Steve sets out to prove you can enjoy camping with a motorhome on a budget.
Motorhomes are an ideal tool to see the world whilst having all your creature comforts with you, but they tend to be expensive. If you are a handy DIYer then here are a selection of budget vans (sub £2000) ideal for motorhome conversions.
The Pilot and larger version, the Convoy were the last of the infamous Sherpa vans and were made between 1996-2006. Available as a van, hightop, or minibus, they proved popular with Royal Mail, motorhome conversions and schools and the low roof 17 seat minibus proved helped LDV take 60% of the minibus market share. Most models were fitted with PSA petrol or diesel engines which were either naturally aspirated or turbo charged and all engines are known for their dependability but can be sluggish, later models were fitted with just as dependable Ford engines. What further helped their popularity is that they were made in the UK and have a 15,000 service interval plus parts are easily obtainable, but be warned LDV built these vans from the parts bins of other manufacturers so you might have to do some searching when new parts are required. The payload of the Convoy ranges from 1,085kg - 1702kg which is good going and they're cheap to buy and in hightop minibus form are popular for DIY motorhome conversions.
Bedford Rascal/Suzuki Super Carry/Daihatsu Hijet/Piaggio Porter
The Bedford Rascal is a micro van sold between 1986-1993 and was also sold as a Vauxhall Rascal and Suzuki Super Carry all in effect the same vehicle and available as a van or minibus. All were fitted with a mid mounted 1.0 litre engine. They proved very popular and are ideal for narrow city streets. The design is so successful it is available brand new as a piaggio Porter. The payload capacity between all models ranges from 560-1120kg. You're probably wondering why a micro van is ideal for a motorhome, well a van this size can go to places large motorhomes just simply cant fit into. This is particularly ideal for narrow roads, or streets as found with very hold historic settlements.
Yet another LDV graces this article and technically the Maxus was the predecessor for the Convoy mentioned previously and was launched in 2004 and built in Birmingham up until 2009 when LDV went into receivership due to lack of funds from its parent company GAZ. The Maxus was fitted with a 2.5 Italian diesel engine with a 5 speed gearbox or 6 speed automatic and proved to be a popular van with UK buyers and received high ratings. What makes the Maxus ideal for motorhome conversions is that it was available in 3 different roof heights and 2 wheelbases. As well as being offered in 3 GVW of 2.8, 3.2 and 3.5 tons. The Maxus is back in production by the Chinese SAIC manufacture as the V80 which means body panels will be readily available.

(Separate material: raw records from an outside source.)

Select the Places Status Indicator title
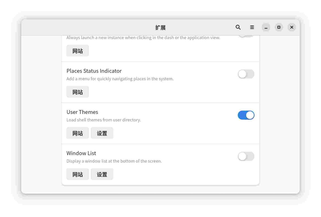This screenshot has height=217, width=321. (94, 71)
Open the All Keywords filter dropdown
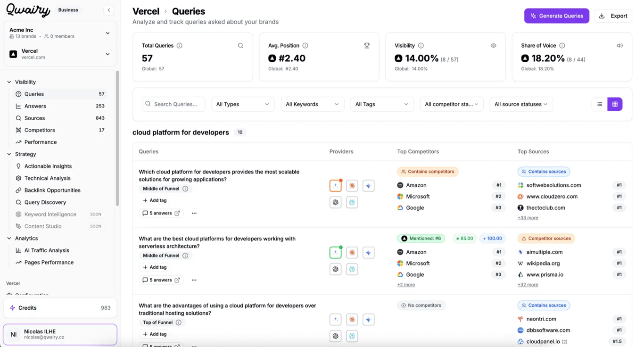 click(312, 104)
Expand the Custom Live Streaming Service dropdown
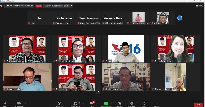The height and width of the screenshot is (107, 205). [58, 6]
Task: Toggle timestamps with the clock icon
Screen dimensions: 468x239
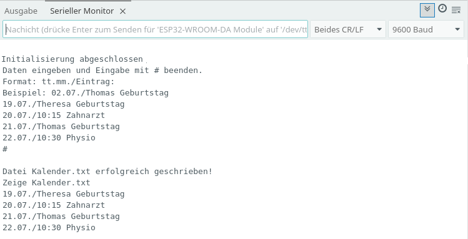Action: click(x=442, y=9)
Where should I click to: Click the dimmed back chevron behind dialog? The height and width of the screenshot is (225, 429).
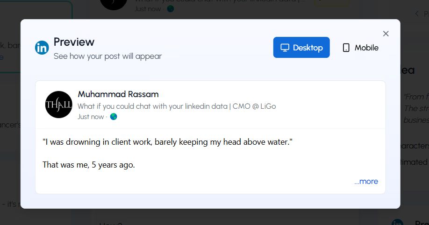click(417, 14)
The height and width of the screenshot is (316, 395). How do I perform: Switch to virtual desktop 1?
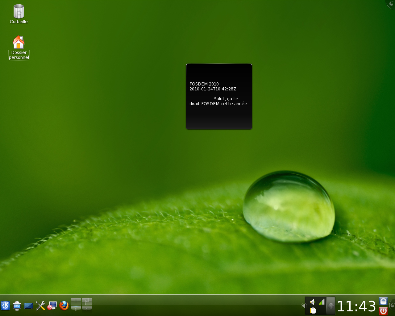pos(76,301)
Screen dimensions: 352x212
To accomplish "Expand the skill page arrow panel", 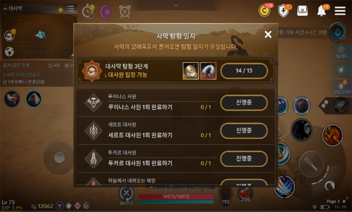I will pos(323,104).
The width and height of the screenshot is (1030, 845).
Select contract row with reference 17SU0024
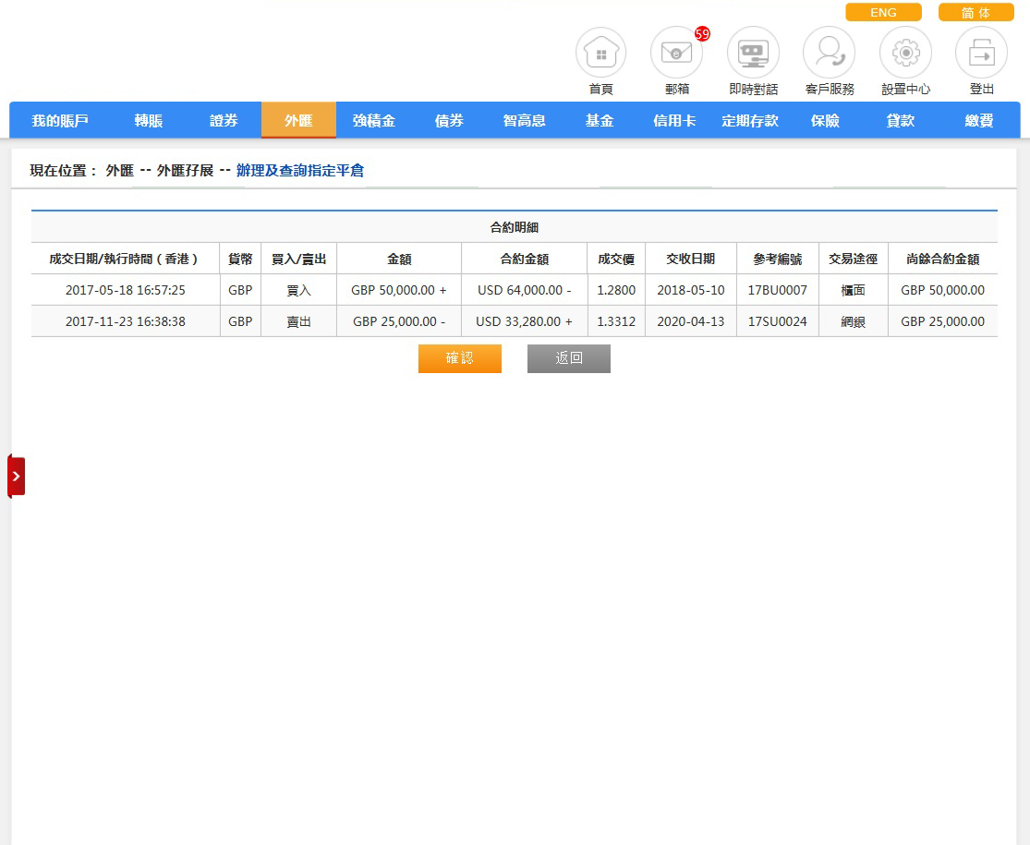[x=777, y=322]
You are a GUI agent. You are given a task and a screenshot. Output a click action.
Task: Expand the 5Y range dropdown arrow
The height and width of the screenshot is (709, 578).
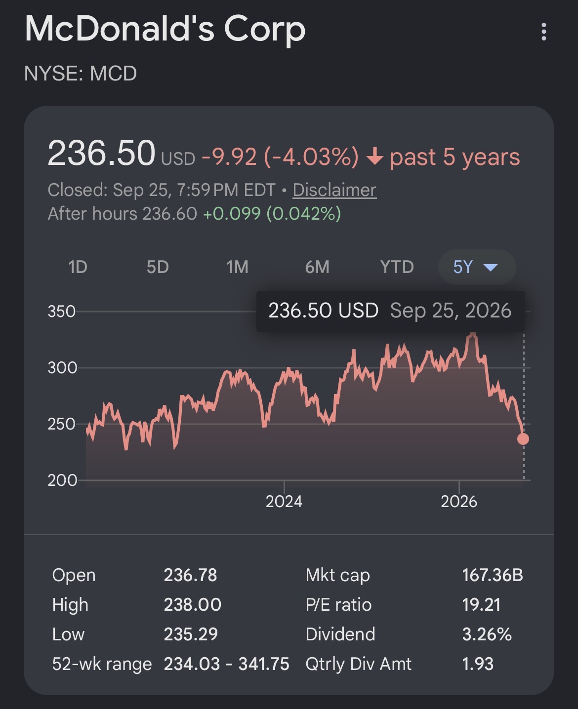(490, 268)
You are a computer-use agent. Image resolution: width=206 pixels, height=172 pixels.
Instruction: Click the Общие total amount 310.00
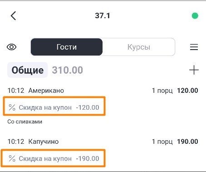click(68, 70)
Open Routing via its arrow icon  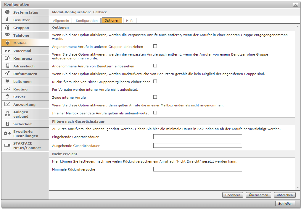(x=7, y=89)
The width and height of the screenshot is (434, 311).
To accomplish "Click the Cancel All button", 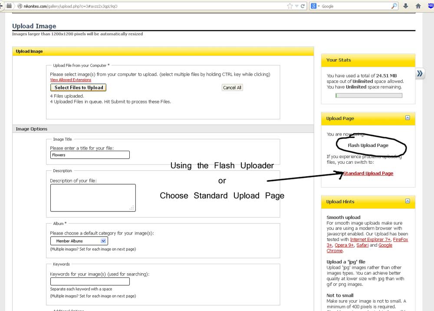I will point(232,87).
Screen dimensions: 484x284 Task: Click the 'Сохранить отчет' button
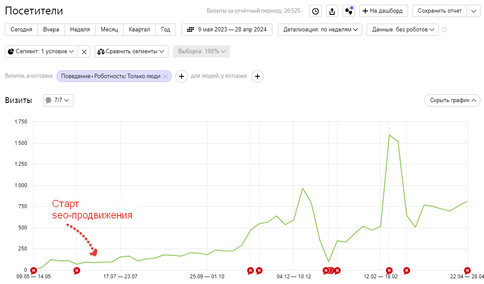[439, 11]
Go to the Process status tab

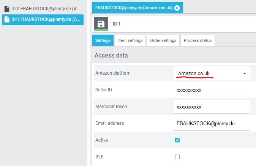tap(198, 40)
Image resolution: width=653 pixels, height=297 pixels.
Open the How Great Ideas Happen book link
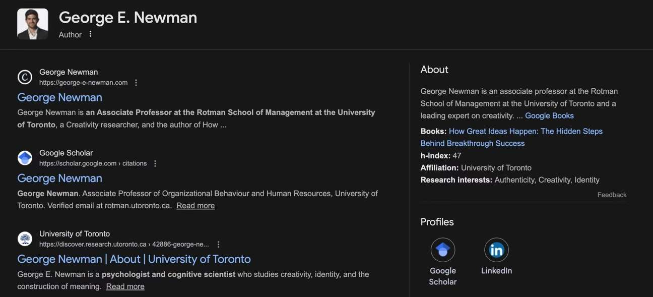[x=526, y=131]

Ford Transit Mk6 2000-2006
The Ford Transit, Britain's most popular van and as such the most plentiful. Available in short wheel base, long wheel base, high top van and minibus, there's certainly plenty of choice for the DIY motorhome conversion. Most common engines are the 2.0 and 2.4 Duratorq diesel engines. the 2.0 litre is front wheel drive, where as the 2.4 is rear wheel drive both of which have a 15,000 mile service interval and both mated to a 5 speed gearbox. Dependent on model they can easily cope with a ton or two of weight which is ideal for any conversion. Transits generally hold their value, but parts are cheap, plentiful and should be cheap to insure.
Iveco Daily Mk3 2000-2006
Just like the Transit from the same era the Daily is available in short wheel base, long wheel base, high top van and minibus, but is a more heavy duty van with plenty of choice for the DIY motorhome conversion. Diesel engine options range from 2.3-3.0 litres and mated to either a 5 or 6 speed manual gearbox or semi automatic gearbox dependent on body style. The Daily can carry anywhere from 2.8-6.5 tons so it'll cope with all motorhome fixtures and fittings without a doubt.
For the £2000 budget early Mk2 models are available predominately with the 2.1 or 2.2 CDI engine and either a manual or automatic gearbox. The Vito is available in short or long wheelbase (Vario) but the former is more common. The Vito could be spec'd with a hightop but this appears to be rare, but poptop roofs are available if you require the extra height. Mechanically the Vito is a durable van but is prone to rusting, but no much so than other vans on this list.